__Aim of the exercise__:
If a line in the listing includes the word "agent", copy it out.

__Given data__:
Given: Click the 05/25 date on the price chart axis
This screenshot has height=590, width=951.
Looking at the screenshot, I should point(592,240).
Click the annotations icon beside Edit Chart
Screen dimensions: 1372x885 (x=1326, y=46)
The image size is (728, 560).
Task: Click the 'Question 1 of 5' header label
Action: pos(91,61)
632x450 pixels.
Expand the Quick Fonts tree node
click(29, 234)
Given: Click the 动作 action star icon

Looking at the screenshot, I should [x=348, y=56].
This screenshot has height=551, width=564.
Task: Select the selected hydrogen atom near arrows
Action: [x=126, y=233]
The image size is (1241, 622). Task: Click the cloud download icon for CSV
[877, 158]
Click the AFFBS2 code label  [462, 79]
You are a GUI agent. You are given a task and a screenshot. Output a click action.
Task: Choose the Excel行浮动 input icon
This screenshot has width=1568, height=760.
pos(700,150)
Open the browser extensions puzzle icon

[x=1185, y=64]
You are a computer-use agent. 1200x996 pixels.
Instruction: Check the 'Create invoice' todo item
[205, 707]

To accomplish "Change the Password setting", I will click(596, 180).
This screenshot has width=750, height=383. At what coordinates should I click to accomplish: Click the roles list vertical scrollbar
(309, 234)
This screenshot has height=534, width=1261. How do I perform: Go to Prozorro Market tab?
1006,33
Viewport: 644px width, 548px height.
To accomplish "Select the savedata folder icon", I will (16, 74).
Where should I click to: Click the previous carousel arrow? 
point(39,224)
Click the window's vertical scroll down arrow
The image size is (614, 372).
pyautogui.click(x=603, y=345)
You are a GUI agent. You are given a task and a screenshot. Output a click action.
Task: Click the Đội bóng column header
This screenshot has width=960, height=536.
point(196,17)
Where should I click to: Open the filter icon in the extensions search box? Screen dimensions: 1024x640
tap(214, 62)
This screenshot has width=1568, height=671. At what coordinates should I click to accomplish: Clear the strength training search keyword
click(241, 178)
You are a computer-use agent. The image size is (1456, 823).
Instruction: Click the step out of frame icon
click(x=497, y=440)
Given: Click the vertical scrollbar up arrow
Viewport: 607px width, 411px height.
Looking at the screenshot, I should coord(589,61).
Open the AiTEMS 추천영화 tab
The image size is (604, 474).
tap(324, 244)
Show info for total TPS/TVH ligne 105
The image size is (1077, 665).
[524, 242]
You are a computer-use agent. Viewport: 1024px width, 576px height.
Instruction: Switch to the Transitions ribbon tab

__Task solution__:
You are a GUI agent. You are given a task and a screenshot. Output a click action.
You are a computer-use agent. 1200x996 pixels.
You are a GUI agent. You are given a task and a screenshot. Output a click action.
You are a computer-use agent. The image size is (1456, 823).
You are a computer-use agent. Viewport: 1024px width, 576px height.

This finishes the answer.